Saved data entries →
#####
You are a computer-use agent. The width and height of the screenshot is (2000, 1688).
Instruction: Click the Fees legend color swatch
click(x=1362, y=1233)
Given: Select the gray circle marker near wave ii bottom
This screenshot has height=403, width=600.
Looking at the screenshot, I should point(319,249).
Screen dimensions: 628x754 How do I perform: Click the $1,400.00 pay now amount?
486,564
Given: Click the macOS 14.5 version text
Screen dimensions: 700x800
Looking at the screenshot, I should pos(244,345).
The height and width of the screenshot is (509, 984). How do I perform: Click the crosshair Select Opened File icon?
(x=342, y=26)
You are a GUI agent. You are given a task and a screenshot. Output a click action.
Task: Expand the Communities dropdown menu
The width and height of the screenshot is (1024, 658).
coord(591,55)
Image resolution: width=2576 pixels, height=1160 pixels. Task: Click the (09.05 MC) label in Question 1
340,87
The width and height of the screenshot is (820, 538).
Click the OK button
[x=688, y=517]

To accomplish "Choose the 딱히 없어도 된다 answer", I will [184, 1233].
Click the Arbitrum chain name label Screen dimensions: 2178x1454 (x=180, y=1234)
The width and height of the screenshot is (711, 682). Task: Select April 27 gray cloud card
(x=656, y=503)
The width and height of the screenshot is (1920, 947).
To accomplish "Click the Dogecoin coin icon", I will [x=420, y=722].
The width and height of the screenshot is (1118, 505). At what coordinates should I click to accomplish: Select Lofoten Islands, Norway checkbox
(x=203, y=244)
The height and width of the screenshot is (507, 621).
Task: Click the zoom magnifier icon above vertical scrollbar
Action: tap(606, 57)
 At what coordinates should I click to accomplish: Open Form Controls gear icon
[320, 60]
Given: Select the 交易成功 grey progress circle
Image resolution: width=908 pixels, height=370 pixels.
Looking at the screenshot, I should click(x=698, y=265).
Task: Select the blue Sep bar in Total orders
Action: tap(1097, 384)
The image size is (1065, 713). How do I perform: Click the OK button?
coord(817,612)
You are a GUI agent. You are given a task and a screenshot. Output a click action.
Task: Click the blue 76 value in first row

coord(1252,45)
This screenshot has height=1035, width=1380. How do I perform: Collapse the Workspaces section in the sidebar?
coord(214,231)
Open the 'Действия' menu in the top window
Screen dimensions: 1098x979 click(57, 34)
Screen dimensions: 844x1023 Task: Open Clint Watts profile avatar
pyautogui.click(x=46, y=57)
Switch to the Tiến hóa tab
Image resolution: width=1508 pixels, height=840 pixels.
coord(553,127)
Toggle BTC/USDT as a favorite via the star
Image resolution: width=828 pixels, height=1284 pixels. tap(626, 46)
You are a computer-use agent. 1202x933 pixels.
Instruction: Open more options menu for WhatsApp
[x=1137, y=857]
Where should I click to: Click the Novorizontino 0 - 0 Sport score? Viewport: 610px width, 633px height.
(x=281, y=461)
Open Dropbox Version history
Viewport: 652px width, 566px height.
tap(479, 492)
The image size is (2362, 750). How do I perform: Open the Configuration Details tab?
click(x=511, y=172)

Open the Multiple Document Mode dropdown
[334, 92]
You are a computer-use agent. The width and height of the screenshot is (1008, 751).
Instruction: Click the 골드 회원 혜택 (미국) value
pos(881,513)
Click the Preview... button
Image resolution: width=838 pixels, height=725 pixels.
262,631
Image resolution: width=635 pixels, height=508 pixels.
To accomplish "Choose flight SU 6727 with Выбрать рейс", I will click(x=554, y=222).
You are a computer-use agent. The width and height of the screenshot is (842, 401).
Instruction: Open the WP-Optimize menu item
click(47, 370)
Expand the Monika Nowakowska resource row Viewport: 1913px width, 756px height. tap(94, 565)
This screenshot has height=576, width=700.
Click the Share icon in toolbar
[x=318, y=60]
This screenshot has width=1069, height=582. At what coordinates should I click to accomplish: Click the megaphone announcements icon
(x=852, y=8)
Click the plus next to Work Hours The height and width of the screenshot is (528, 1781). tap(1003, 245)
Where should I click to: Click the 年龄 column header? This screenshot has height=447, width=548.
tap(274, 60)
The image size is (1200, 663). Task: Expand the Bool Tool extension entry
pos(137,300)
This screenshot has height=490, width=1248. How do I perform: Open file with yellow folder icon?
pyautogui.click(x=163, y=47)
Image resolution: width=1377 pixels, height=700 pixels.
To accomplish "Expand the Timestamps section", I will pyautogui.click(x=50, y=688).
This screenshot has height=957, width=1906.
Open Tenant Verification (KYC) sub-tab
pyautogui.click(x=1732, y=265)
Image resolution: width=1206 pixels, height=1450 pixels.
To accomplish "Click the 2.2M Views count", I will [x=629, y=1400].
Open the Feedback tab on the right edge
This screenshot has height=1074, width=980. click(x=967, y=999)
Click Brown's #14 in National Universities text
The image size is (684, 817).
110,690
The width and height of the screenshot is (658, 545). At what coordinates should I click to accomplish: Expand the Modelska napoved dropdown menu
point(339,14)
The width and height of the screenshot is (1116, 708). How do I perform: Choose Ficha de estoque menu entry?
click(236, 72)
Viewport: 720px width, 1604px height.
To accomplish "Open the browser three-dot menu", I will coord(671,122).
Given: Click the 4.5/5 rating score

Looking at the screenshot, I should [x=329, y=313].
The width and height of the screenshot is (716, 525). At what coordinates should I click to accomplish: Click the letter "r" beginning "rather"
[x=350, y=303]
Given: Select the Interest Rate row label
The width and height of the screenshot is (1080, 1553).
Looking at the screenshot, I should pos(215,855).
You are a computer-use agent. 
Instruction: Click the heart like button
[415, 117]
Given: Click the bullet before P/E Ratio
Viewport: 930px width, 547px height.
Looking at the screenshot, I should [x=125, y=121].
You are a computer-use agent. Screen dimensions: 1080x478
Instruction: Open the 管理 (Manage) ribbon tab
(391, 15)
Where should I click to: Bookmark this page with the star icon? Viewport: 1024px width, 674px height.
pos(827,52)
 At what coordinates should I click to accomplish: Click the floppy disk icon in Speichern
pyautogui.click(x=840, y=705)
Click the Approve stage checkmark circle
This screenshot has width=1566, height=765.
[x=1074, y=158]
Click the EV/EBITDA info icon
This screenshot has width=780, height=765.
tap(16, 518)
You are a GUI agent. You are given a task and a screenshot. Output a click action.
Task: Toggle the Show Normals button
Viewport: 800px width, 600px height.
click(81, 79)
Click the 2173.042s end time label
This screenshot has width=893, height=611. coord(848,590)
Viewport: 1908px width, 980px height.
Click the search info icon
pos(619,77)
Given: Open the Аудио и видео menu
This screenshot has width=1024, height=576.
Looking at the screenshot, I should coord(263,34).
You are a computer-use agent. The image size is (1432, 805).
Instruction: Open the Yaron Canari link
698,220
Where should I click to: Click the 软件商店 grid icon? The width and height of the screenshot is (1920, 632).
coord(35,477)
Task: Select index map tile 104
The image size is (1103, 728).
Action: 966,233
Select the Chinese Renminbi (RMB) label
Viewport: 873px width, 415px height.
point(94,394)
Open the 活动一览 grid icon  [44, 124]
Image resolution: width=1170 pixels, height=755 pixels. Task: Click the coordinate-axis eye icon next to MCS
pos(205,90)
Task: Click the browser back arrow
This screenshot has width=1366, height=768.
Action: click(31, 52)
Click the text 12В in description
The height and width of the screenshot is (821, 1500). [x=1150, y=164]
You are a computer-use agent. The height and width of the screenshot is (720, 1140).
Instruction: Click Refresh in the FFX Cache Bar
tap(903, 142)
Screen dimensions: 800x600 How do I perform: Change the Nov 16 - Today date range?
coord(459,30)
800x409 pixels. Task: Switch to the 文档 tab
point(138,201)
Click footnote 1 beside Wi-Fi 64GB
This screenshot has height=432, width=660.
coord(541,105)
#####
Exact duplication of all the data above is expected.

Result of this task →
You are a computer-use agent. The width and height of the screenshot is (2000, 1688).
Instruction: Click the Fees legend color swatch
click(x=1362, y=1233)
Given: Select the gray circle marker near wave ii bottom
This screenshot has height=403, width=600.
Looking at the screenshot, I should point(319,249).
Screen dimensions: 628x754 How do I perform: Click the $1,400.00 pay now amount?
486,564
Given: Click the macOS 14.5 version text
Screen dimensions: 700x800
Looking at the screenshot, I should pos(244,345).
The height and width of the screenshot is (509, 984). How do I perform: Click the crosshair Select Opened File icon?
(x=342, y=26)
You are a GUI agent. You are given a task and a screenshot. Output a click action.
Task: Expand the Communities dropdown menu
The width and height of the screenshot is (1024, 658).
coord(591,55)
Image resolution: width=2576 pixels, height=1160 pixels. Task: Click the (09.05 MC) label in Question 1
340,87
The width and height of the screenshot is (820, 538).
Click the OK button
[x=688, y=517]

To accomplish "Choose the 딱히 없어도 된다 answer", I will [184, 1233].
Click the Arbitrum chain name label Screen dimensions: 2178x1454 (x=180, y=1234)
The width and height of the screenshot is (711, 682). Task: Select April 27 gray cloud card
(x=656, y=503)
The width and height of the screenshot is (1920, 947).
To accomplish "Click the Dogecoin coin icon", I will [x=420, y=722].
The width and height of the screenshot is (1118, 505). At what coordinates should I click to accomplish: Select Lofoten Islands, Norway checkbox
(x=203, y=244)
The height and width of the screenshot is (507, 621).
Task: Click the zoom magnifier icon above vertical scrollbar
Action: tap(606, 57)
 At what coordinates should I click to accomplish: Open Form Controls gear icon
[320, 60]
Given: Select the 交易成功 grey progress circle
Image resolution: width=908 pixels, height=370 pixels.
Looking at the screenshot, I should click(x=698, y=265).
Task: Select the blue Sep bar in Total orders
Action: tap(1097, 384)
The image size is (1065, 713). How do I perform: Click the OK button?
coord(817,612)
You are a GUI agent. You are given a task and a screenshot. Output a click action.
Task: Click the blue 76 value in first row

coord(1252,45)
This screenshot has height=1035, width=1380. How do I perform: Collapse the Workspaces section in the sidebar?
coord(214,231)
Open the 'Действия' menu in the top window
Screen dimensions: 1098x979 click(57, 34)
Screen dimensions: 844x1023 Task: Open Clint Watts profile avatar
pyautogui.click(x=46, y=57)
Switch to the Tiến hóa tab
Image resolution: width=1508 pixels, height=840 pixels.
coord(553,127)
Toggle BTC/USDT as a favorite via the star
Image resolution: width=828 pixels, height=1284 pixels. tap(626, 46)
You are a computer-use agent. 1202x933 pixels.
Instruction: Open more options menu for WhatsApp
[x=1137, y=857]
Where should I click to: Click the Novorizontino 0 - 0 Sport score? Viewport: 610px width, 633px height.
(x=281, y=461)
Open Dropbox Version history
Viewport: 652px width, 566px height.
tap(479, 492)
The image size is (2362, 750). How do I perform: Open the Configuration Details tab?
click(x=511, y=172)

Open the Multiple Document Mode dropdown
[334, 92]
You are a computer-use agent. The width and height of the screenshot is (1008, 751).
Instruction: Click the 골드 회원 혜택 (미국) value
pos(881,513)
Click the Preview... button
Image resolution: width=838 pixels, height=725 pixels.
262,631
Image resolution: width=635 pixels, height=508 pixels.
To accomplish "Choose flight SU 6727 with Выбрать рейс", I will click(x=554, y=222).
You are a computer-use agent. The width and height of the screenshot is (842, 401).
Instruction: Open the WP-Optimize menu item
click(47, 370)
Expand the Monika Nowakowska resource row Viewport: 1913px width, 756px height. tap(94, 565)
This screenshot has height=576, width=700.
Click the Share icon in toolbar
[x=318, y=60]
This screenshot has width=1069, height=582. At what coordinates should I click to accomplish: Click the megaphone announcements icon
(x=852, y=8)
Click the plus next to Work Hours The height and width of the screenshot is (528, 1781). tap(1003, 245)
Where should I click to: Click the 年龄 column header? This screenshot has height=447, width=548.
tap(274, 60)
The image size is (1200, 663). Task: Expand the Bool Tool extension entry
pos(137,300)
This screenshot has height=490, width=1248. How do I perform: Open file with yellow folder icon?
pyautogui.click(x=163, y=47)
Image resolution: width=1377 pixels, height=700 pixels.
To accomplish "Expand the Timestamps section", I will pyautogui.click(x=50, y=688).
This screenshot has height=957, width=1906.
Open Tenant Verification (KYC) sub-tab
pyautogui.click(x=1732, y=265)
Image resolution: width=1206 pixels, height=1450 pixels.
To accomplish "Click the 2.2M Views count", I will [x=629, y=1400].
Open the Feedback tab on the right edge
This screenshot has height=1074, width=980. click(x=967, y=999)
Click Brown's #14 in National Universities text
The image size is (684, 817).
110,690
The width and height of the screenshot is (658, 545). At what coordinates should I click to accomplish: Expand the Modelska napoved dropdown menu
point(339,14)
The width and height of the screenshot is (1116, 708). How do I perform: Choose Ficha de estoque menu entry?
click(236, 72)
Viewport: 720px width, 1604px height.
To accomplish "Open the browser three-dot menu", I will coord(671,122).
Given: Click the 4.5/5 rating score

Looking at the screenshot, I should [x=329, y=313].
The width and height of the screenshot is (716, 525). At what coordinates should I click to accomplish: Click the letter "r" beginning "rather"
[x=350, y=303]
Given: Select the Interest Rate row label
The width and height of the screenshot is (1080, 1553).
Looking at the screenshot, I should pos(215,855).
You are a computer-use agent. 
Instruction: Click the heart like button
[415, 117]
Given: Click the bullet before P/E Ratio
Viewport: 930px width, 547px height.
Looking at the screenshot, I should [x=125, y=121].
You are a computer-use agent. Screen dimensions: 1080x478
Instruction: Open the 管理 (Manage) ribbon tab
(391, 15)
Where should I click to: Bookmark this page with the star icon? Viewport: 1024px width, 674px height.
pos(827,52)
 At what coordinates should I click to accomplish: Click the floppy disk icon in Speichern
pyautogui.click(x=840, y=705)
Click the Approve stage checkmark circle
This screenshot has width=1566, height=765.
[x=1074, y=158]
Click the EV/EBITDA info icon
This screenshot has width=780, height=765.
tap(16, 518)
You are a GUI agent. You are given a task and a screenshot. Output a click action.
Task: Toggle the Show Normals button
Viewport: 800px width, 600px height.
click(81, 79)
Click the 2173.042s end time label
This screenshot has width=893, height=611. coord(848,590)
Viewport: 1908px width, 980px height.
Click the search info icon
pos(619,77)
Given: Open the Аудио и видео menu
This screenshot has width=1024, height=576.
Looking at the screenshot, I should coord(263,34).
You are a computer-use agent. The image size is (1432, 805).
Instruction: Open the Yaron Canari link
698,220
Where should I click to: Click the 软件商店 grid icon? The width and height of the screenshot is (1920, 632).
coord(35,477)
Task: Select index map tile 104
The image size is (1103, 728).
Action: 966,233
Select the Chinese Renminbi (RMB) label
Viewport: 873px width, 415px height.
point(94,394)
Open the 活动一览 grid icon  [44, 124]
Image resolution: width=1170 pixels, height=755 pixels. Task: Click the coordinate-axis eye icon next to MCS
pos(205,90)
Task: Click the browser back arrow
This screenshot has width=1366, height=768.
Action: click(31, 52)
Click the text 12В in description
The height and width of the screenshot is (821, 1500). [x=1150, y=164]
You are a computer-use agent. The height and width of the screenshot is (720, 1140).
Instruction: Click Refresh in the FFX Cache Bar
tap(903, 142)
Screen dimensions: 800x600 How do I perform: Change the Nov 16 - Today date range?
coord(459,30)
800x409 pixels. Task: Switch to the 文档 tab
point(138,201)
Click footnote 1 beside Wi-Fi 64GB
This screenshot has height=432, width=660.
coord(541,105)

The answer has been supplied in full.